Consignes »
Dans le texte sur les mères qui réclament la vérité, substituez « militaires » à « généraux » partout dans le passage compris entre « Ces mères qui » et « prend en otage. », bornes incluses, puis recopiez ce passage.

Texte à étudier »
++++++++++++++++++++

Ces mères qui ne fléchissent pas devant la puissance de l’Etat pour revendiquer un droit fondamental, celui de la vérité et la justice, pour eux et pour le peuple, sont don le symbole palpable et vivant d’un président semi-employé par les généraux. Par son refus de satisfaire leurs revendications légitimes, il montre qu’il n’est pas digne de la magistrature suprême. Il n’est pas capable de conduire un pays sans se soumettre aux lignes rouges tracées par l’armée ou sans fermer les yeux sur la manière dont les généraux ont conduit la guerre contre le terrorisme lors de la décennie rouge. Pour mieux camoufler sa honte, il appelle son silence et sa crainte « l’équilibre des pouvoirs » alors que le peuple y voit un équilibre de la terreur qui le prend en otage.
Devant la démission lâche des intellectuels, devant la trahison des hommes « historiques » et devant la soumission des forces « vives », ces femmes, dont la plupart sont vieilles, sont l’un des rares bastions qui revendiquent encore la vérité en Algérie. Que Dieu fasse qu’elles la connaissent avant qu’elles soient rappelées à Lui.
Hélas, dans notre pays , on s’efforce toujours de n’écouter que le silence!
Recherche désespérément une ex sénatrice, pour lui dire mon amertume devant son opportunisme coupable. Cette bonne femme, Meriem Belmihoub-Zerdani, ancienne moudjahida (maquisarde) et très engagée dans les droits de l’homme à la mode de chez nous, est venue en sa qualité de sénatrice à l’époque, accompagnée de sa smala à la télé à quelques jours de l’invasion américaine en Irak, pour nous dire sa colère sincère. Et d’enchérir en nous annonçons qu’elle était prête à aller combattre les forces du mal et par la même a appelé les larmes aux yeux, les masses populaires à se soulever contre l’hégémonie de la première puissance mondiale.

++++++++++++++++++++

Données fournies »
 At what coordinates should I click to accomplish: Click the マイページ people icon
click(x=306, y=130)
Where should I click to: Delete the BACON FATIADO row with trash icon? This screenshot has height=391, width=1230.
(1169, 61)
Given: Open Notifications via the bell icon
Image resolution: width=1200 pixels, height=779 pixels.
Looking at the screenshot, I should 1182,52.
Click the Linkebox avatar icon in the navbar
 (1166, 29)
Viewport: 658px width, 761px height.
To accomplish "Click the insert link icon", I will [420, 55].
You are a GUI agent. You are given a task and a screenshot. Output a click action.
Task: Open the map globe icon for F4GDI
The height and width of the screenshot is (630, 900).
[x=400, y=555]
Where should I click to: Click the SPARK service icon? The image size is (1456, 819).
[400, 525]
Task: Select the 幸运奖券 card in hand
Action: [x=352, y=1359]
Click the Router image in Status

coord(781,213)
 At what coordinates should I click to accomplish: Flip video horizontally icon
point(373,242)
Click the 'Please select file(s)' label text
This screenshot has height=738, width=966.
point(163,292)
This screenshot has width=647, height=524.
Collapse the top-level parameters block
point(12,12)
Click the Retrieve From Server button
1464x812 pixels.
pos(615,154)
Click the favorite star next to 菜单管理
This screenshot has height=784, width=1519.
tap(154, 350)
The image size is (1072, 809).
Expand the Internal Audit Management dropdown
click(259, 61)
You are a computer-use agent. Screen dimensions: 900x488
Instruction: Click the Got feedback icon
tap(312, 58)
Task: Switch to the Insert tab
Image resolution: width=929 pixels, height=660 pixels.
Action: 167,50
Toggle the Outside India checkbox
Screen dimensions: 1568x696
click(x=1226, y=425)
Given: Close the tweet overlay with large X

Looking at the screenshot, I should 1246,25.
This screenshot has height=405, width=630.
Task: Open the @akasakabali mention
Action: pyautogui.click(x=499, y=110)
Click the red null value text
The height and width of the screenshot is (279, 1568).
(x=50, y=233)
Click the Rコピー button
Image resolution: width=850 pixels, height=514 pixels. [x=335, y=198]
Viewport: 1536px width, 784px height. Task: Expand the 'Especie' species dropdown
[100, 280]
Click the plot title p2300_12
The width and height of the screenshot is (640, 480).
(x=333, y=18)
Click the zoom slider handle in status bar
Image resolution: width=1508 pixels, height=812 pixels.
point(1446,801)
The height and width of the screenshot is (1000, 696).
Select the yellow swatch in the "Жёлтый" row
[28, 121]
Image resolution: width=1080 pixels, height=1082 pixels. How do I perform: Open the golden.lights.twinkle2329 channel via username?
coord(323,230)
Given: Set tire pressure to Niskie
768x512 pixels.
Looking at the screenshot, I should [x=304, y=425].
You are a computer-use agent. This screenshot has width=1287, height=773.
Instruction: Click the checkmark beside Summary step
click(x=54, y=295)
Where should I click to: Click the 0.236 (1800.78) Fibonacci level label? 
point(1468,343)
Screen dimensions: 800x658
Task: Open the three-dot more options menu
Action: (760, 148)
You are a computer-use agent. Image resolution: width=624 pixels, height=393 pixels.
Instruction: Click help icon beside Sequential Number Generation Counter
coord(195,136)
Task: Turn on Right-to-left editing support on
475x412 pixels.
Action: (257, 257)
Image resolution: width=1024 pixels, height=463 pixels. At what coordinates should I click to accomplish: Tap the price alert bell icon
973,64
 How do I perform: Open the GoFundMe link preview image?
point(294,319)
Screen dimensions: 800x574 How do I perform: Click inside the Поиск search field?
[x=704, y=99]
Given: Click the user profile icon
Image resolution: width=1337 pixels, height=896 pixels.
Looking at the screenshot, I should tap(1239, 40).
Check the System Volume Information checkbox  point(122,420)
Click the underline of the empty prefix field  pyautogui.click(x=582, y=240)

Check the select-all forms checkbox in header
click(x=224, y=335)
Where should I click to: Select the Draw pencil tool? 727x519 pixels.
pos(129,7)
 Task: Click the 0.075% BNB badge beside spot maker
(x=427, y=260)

++++++++++++++++++++

Réponse rédigée »
Ces mères qui ne fléchissent pas devant la puissance de l’Etat pour revendiquer un droit fondamental, celui de la vérité et la justice, pour eux et pour le peuple, sont don le symbole palpable et vivant d’un président semi-employé par les militaires. Par son refus de satisfaire leurs revendications légitimes, il montre qu’il n’est pas digne de la magistrature suprême. Il n’est pas capable de conduire un pays sans se soumettre aux lignes rouges tracées par l’armée ou sans fermer les yeux sur la manière dont les militaires ont conduit la guerre contre le terrorisme lors de la décennie rouge. Pour mieux camoufler sa honte, il appelle son silence et sa crainte « l’équilibre des pouvoirs » alors que le peuple y voit un équilibre de la terreur qui le prend en otage.